***** DATA
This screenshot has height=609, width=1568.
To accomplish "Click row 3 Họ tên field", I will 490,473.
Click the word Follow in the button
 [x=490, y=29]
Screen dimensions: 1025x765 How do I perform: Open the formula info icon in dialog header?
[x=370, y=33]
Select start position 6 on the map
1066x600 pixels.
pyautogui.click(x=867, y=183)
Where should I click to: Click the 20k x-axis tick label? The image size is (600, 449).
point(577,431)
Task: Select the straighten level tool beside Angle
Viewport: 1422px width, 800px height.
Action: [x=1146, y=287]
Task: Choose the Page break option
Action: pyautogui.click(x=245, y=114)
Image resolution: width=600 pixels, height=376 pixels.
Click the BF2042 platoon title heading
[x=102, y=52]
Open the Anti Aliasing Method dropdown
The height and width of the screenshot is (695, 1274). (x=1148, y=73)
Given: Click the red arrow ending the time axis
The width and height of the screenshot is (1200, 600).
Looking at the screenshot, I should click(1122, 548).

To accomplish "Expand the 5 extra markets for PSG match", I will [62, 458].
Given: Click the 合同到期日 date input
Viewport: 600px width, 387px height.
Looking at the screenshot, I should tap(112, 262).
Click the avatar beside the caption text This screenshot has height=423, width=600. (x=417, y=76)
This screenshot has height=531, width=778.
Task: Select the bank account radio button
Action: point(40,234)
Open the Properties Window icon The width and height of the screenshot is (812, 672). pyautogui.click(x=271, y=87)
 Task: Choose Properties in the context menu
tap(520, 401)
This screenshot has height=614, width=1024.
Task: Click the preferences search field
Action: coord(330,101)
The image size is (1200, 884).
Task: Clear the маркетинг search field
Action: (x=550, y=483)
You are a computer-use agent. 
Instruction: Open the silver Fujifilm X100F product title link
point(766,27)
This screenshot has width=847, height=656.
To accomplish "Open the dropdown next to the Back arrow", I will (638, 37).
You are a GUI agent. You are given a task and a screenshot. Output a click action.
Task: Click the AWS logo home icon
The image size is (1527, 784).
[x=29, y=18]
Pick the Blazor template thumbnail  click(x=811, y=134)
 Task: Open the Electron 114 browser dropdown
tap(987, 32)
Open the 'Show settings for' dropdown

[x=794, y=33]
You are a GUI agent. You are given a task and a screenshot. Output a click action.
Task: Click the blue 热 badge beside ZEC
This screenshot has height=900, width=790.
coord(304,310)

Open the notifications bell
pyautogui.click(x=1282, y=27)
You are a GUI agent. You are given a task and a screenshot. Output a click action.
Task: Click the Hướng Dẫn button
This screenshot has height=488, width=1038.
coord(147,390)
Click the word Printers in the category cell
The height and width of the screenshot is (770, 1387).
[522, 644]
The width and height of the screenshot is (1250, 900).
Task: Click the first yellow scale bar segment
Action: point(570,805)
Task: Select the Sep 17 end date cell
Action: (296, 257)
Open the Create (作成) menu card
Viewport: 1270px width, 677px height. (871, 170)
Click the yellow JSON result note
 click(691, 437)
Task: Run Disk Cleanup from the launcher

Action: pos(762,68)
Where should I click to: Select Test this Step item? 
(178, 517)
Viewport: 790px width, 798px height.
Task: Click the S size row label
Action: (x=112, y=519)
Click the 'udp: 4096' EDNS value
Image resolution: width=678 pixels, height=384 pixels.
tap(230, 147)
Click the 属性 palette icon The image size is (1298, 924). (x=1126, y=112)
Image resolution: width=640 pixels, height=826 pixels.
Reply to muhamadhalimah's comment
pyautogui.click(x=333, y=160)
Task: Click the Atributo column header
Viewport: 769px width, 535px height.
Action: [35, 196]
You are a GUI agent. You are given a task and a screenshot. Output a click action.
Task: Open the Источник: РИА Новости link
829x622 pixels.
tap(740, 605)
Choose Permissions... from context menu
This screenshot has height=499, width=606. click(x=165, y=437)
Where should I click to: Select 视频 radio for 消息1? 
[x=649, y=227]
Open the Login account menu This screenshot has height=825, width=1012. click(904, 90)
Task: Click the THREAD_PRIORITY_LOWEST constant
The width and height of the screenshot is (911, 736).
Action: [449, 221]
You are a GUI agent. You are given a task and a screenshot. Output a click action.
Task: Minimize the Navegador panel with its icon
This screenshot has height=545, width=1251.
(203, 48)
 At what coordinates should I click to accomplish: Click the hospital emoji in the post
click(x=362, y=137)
**********
(AIM OF THE TASK):
Within the material above, transcribe exactly the lines that run from the line holding "Image resolution: width=600" through the line holding "Given: Click the 合同到期日 date input".

(WRITTEN RESPONSE):
Image resolution: width=600 pixels, height=376 pixels.
Click the BF2042 platoon title heading
[x=102, y=52]
Open the Anti Aliasing Method dropdown
The height and width of the screenshot is (695, 1274). (x=1148, y=73)
Given: Click the red arrow ending the time axis
The width and height of the screenshot is (1200, 600).
Looking at the screenshot, I should click(1122, 548).

To accomplish "Expand the 5 extra markets for PSG match", I will [62, 458].
Given: Click the 合同到期日 date input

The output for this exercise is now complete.